In the forum post below, reproduce the passage from "This is what" to "Indulge me, please." word for word.

Given text:
═══

Maybe I'm just suffering some kind of menopausal ennui, but, speaking personally, HPC was more fun when we were a band of bicycling desperados heading off in to the unknown, although I accept that for a few people each month, we are heading off in to the unknown. 

There is no doubt that HBC has 'iconicity'. For the eastward rides it has the tremendous advantage of a straight line for the first few hundred yards. And, again, for the eastward rides again it's easy to marshal down to the river, and, once at the river, all is well - indeed, given the view, all is wonderful. For the southward rides it's handily placed - Sloane Square is better placed, but Sloane Square is crowded and more difficult for the northern and eastern crew to get to.

Truth to tell I'm feeling a little abashed. I hadn't realised that people liked HPC quite as much as they do. 

This is what I've decided. It will be the NFT for one month only. Hopefully this will teach me a lesson, and we'll revert to HPC. But, if only for one month, I would dearly like to try something different. Indulge me, please.

═══

(Pixel coordinate grounding data)
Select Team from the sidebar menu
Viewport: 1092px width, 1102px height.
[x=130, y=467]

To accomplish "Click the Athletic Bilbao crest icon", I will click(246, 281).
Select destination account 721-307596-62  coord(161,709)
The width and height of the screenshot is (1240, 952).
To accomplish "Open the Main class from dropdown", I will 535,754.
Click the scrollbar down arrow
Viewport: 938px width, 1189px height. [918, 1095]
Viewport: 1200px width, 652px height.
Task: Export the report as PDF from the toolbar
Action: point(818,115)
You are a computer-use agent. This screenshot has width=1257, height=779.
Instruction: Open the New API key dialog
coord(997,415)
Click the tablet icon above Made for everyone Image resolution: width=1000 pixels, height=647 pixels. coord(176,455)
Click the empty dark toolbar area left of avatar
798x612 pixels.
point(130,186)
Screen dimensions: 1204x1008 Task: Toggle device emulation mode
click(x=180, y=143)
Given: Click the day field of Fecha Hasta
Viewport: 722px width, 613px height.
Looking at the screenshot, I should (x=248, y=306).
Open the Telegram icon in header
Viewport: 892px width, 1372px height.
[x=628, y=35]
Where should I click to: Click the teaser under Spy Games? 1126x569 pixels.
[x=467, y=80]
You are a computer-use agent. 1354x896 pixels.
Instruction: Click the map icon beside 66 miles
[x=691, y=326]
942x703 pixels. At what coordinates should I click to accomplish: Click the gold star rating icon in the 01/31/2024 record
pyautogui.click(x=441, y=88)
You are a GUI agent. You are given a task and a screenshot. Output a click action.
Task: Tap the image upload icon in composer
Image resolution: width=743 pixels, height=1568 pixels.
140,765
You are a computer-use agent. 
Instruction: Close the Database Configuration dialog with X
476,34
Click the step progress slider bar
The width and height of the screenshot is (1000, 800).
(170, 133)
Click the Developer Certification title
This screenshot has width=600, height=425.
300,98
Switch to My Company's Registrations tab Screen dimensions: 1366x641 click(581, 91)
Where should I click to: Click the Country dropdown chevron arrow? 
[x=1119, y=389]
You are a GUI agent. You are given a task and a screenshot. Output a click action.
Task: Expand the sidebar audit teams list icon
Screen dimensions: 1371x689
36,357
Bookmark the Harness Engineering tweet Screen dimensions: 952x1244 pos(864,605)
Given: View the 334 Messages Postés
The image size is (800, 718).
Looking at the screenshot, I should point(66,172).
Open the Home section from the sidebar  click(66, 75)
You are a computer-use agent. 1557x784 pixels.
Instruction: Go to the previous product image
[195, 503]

═══

Solution for this task:
This is what I've decided. It will be the NFT for one month only. Hopefully this will teach me a lesson, and we'll revert to HPC. But, if only for one month, I would dearly like to try something different. Indulge me, please.